Search the material for the string "microphone", then return every line where it is found.
>>>>
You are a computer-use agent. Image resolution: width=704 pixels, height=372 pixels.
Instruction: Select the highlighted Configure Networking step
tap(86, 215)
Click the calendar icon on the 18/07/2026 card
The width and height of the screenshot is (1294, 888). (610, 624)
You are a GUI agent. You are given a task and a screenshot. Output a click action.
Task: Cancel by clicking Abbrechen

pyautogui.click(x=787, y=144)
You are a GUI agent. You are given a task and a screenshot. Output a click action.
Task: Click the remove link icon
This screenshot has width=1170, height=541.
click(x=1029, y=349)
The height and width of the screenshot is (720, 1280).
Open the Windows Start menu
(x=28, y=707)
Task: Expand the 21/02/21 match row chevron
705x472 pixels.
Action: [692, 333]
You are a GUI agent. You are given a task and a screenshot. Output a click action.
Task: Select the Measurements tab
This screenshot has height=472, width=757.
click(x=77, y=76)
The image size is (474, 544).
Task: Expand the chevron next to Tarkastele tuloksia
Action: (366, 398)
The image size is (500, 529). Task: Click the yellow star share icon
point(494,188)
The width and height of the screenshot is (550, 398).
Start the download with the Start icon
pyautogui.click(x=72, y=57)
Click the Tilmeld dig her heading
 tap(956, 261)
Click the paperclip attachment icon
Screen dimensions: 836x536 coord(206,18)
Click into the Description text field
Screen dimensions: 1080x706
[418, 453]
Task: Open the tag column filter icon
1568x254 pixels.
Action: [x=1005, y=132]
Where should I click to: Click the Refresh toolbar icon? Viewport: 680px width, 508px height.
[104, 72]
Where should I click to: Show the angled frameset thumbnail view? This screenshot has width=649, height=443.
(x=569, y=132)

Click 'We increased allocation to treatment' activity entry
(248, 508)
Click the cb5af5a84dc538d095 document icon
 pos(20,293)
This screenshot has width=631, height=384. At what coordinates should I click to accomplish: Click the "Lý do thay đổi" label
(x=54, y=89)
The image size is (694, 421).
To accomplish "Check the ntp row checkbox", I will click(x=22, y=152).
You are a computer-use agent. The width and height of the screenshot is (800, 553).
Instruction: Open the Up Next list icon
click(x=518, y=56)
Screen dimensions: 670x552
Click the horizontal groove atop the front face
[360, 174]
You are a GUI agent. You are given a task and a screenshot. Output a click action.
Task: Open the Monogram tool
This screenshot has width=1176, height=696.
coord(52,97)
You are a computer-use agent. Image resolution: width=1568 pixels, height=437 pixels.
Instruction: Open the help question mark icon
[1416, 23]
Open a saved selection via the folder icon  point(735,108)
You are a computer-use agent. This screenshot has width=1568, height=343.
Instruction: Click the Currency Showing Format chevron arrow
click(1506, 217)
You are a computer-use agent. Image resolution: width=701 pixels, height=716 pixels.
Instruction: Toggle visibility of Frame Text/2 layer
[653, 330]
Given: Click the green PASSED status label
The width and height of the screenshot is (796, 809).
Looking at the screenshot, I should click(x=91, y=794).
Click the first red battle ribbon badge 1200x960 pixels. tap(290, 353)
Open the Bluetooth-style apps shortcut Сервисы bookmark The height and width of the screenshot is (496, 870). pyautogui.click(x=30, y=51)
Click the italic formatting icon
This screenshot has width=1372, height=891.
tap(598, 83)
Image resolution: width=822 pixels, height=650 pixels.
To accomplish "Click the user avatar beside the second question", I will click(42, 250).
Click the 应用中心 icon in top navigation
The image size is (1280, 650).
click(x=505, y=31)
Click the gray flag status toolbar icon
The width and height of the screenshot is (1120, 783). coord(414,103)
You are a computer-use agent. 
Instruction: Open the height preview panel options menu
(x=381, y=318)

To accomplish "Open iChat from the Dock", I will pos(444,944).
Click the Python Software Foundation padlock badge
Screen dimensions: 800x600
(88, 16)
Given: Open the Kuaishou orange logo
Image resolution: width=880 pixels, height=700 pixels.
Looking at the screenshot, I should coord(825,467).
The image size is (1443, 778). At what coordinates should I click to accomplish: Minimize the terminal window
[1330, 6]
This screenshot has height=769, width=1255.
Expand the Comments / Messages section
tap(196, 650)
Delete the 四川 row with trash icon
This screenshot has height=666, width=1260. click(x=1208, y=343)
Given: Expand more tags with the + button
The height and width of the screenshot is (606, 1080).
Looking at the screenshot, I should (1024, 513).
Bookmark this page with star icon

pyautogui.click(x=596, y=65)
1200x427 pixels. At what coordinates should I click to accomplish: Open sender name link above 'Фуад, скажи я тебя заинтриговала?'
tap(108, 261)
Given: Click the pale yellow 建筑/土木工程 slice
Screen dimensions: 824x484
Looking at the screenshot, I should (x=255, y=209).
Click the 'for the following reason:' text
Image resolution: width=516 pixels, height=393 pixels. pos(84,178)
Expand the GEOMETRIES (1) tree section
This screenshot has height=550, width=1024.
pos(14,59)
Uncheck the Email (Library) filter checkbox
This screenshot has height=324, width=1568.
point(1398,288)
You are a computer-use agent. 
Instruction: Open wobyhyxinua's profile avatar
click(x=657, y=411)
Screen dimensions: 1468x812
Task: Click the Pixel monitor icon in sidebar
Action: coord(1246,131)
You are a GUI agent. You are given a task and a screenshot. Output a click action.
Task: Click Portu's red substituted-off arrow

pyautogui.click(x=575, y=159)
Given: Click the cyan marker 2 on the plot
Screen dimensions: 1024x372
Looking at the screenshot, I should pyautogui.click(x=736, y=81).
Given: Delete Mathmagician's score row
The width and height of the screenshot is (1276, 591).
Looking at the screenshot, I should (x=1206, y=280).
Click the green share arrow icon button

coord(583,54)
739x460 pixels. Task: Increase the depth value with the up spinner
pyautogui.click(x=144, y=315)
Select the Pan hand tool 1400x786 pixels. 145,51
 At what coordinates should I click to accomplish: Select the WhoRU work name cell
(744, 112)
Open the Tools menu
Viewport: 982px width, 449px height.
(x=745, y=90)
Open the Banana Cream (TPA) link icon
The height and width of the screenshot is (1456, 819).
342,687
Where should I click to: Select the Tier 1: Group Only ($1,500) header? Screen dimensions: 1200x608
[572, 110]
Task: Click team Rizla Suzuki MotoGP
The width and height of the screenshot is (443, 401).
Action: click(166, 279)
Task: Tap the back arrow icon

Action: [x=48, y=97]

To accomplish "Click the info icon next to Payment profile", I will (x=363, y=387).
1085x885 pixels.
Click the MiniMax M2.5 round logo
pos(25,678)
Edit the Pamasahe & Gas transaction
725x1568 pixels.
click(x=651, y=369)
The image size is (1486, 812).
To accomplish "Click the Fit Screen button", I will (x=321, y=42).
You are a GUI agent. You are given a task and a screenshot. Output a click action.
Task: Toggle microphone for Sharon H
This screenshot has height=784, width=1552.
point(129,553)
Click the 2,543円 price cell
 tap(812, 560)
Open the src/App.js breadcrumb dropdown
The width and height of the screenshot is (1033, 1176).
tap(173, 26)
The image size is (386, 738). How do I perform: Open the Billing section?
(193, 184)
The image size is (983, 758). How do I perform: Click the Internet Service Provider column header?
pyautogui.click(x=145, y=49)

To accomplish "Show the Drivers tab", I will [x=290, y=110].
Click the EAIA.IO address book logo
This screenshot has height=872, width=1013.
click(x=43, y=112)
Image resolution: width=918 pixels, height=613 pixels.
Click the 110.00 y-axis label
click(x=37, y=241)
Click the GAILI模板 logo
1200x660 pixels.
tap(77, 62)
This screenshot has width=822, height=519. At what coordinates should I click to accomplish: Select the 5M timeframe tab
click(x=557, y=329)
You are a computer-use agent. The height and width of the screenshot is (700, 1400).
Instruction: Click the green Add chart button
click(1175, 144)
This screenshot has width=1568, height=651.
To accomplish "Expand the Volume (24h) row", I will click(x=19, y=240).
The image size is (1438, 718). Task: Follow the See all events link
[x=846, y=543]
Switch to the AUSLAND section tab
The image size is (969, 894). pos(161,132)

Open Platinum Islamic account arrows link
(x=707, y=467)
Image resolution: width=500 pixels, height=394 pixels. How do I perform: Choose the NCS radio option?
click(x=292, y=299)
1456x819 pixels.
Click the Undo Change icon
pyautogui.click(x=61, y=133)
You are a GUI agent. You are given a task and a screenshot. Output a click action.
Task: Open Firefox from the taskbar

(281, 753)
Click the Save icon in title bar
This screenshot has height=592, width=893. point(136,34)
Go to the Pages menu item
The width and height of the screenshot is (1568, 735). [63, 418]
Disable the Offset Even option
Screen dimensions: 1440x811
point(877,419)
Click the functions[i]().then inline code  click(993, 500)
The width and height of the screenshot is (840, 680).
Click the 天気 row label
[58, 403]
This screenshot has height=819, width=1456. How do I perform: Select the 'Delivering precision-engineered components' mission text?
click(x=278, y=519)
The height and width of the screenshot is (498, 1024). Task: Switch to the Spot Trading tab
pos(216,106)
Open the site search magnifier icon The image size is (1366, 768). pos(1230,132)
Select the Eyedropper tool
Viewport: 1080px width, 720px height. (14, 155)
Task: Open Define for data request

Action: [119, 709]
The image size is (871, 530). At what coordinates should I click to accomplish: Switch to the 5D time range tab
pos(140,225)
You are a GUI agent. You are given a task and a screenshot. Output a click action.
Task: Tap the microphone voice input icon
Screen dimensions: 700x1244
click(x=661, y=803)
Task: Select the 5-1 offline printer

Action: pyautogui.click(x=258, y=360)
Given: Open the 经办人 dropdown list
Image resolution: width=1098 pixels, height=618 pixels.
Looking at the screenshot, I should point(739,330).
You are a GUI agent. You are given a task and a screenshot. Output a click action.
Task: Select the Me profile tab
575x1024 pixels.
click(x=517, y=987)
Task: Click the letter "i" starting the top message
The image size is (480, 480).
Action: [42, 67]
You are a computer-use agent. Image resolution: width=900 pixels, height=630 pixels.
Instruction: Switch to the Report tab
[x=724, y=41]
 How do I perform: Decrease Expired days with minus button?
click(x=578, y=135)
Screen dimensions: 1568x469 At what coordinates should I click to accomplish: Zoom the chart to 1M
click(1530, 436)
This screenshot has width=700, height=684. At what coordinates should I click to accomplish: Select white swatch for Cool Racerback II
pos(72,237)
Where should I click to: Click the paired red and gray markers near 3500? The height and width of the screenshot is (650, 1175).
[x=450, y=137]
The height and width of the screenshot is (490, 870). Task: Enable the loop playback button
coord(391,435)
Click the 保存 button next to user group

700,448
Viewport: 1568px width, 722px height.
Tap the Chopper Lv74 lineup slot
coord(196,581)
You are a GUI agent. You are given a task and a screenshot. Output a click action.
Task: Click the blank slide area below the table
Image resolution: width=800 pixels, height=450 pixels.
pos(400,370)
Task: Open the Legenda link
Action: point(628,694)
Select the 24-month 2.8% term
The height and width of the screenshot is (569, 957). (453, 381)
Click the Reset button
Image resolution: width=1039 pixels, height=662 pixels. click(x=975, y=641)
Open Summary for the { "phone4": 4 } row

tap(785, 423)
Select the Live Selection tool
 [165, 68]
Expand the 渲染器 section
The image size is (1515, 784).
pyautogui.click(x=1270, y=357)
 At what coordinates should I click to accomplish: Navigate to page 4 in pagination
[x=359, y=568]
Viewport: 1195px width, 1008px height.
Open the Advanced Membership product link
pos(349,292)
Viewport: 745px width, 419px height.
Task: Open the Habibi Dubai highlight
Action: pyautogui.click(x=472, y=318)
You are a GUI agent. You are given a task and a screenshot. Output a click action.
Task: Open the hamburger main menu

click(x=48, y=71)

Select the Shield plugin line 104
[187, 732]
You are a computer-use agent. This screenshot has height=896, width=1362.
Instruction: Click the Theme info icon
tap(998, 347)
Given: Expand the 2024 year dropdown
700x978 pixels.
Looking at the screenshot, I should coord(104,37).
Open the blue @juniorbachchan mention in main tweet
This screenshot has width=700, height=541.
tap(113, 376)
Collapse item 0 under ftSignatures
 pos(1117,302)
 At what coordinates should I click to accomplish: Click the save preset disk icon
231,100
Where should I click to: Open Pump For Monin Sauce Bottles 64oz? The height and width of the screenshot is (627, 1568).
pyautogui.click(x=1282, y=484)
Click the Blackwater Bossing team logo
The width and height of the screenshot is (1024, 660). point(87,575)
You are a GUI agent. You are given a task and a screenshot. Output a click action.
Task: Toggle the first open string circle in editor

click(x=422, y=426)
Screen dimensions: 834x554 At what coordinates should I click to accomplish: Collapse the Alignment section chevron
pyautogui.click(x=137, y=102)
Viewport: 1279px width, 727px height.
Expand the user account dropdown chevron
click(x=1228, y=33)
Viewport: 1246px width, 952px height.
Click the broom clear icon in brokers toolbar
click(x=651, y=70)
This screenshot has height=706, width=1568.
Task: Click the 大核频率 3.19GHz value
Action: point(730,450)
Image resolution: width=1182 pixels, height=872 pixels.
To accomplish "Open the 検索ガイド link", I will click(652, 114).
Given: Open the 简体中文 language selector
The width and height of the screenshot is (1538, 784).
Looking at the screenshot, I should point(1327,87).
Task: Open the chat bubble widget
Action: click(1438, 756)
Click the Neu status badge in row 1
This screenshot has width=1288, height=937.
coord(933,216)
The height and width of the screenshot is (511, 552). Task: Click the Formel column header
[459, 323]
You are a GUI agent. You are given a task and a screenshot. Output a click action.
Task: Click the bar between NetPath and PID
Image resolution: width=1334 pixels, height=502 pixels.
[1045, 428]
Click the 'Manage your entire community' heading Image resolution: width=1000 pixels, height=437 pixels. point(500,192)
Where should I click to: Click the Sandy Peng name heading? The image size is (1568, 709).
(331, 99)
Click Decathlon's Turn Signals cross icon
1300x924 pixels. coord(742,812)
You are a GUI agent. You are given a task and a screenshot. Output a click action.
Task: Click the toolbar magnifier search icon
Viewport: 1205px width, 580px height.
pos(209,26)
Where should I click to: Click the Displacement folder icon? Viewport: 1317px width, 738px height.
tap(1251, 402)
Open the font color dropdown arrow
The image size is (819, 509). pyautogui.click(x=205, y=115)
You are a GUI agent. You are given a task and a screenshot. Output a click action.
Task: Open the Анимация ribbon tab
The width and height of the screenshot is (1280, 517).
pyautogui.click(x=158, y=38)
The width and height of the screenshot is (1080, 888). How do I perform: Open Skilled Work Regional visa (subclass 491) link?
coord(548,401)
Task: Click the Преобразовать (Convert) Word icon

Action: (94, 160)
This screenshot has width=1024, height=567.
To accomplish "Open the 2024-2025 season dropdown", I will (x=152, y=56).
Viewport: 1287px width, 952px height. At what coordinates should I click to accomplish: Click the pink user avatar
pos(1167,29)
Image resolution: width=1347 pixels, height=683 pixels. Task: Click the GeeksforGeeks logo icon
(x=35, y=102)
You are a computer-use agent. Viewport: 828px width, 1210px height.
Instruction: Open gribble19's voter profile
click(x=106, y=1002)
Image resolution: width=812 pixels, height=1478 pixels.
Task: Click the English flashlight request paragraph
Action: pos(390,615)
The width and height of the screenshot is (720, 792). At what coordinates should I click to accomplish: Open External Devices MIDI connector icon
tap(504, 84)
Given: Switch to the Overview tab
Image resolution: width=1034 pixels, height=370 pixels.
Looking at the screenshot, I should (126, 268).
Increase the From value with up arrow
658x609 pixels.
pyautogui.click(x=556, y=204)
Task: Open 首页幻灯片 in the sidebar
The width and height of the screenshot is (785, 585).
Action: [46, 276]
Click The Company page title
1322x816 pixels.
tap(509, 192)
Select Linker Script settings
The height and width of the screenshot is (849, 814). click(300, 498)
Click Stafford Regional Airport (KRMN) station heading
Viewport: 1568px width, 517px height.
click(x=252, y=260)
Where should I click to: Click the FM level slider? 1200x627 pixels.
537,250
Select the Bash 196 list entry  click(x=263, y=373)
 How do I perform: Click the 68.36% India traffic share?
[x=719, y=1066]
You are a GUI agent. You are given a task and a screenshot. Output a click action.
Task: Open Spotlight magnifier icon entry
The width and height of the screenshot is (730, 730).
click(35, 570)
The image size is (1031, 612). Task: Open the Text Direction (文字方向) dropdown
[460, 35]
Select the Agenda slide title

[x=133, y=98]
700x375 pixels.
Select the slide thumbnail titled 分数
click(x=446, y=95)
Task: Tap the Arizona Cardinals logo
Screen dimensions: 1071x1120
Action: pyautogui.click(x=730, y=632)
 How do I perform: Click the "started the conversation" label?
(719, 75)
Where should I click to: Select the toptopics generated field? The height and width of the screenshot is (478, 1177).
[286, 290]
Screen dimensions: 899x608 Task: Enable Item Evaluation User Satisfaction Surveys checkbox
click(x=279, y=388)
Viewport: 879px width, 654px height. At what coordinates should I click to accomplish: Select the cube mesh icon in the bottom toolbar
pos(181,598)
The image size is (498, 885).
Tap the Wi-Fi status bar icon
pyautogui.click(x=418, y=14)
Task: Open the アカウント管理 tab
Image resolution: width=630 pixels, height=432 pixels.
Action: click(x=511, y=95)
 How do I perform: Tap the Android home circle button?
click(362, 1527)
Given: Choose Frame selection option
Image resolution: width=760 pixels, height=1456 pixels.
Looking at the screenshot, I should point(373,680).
<<<<
**REPLY**
Task: Toggle microphone for Sharon H
Task: Tap the microphone voice input icon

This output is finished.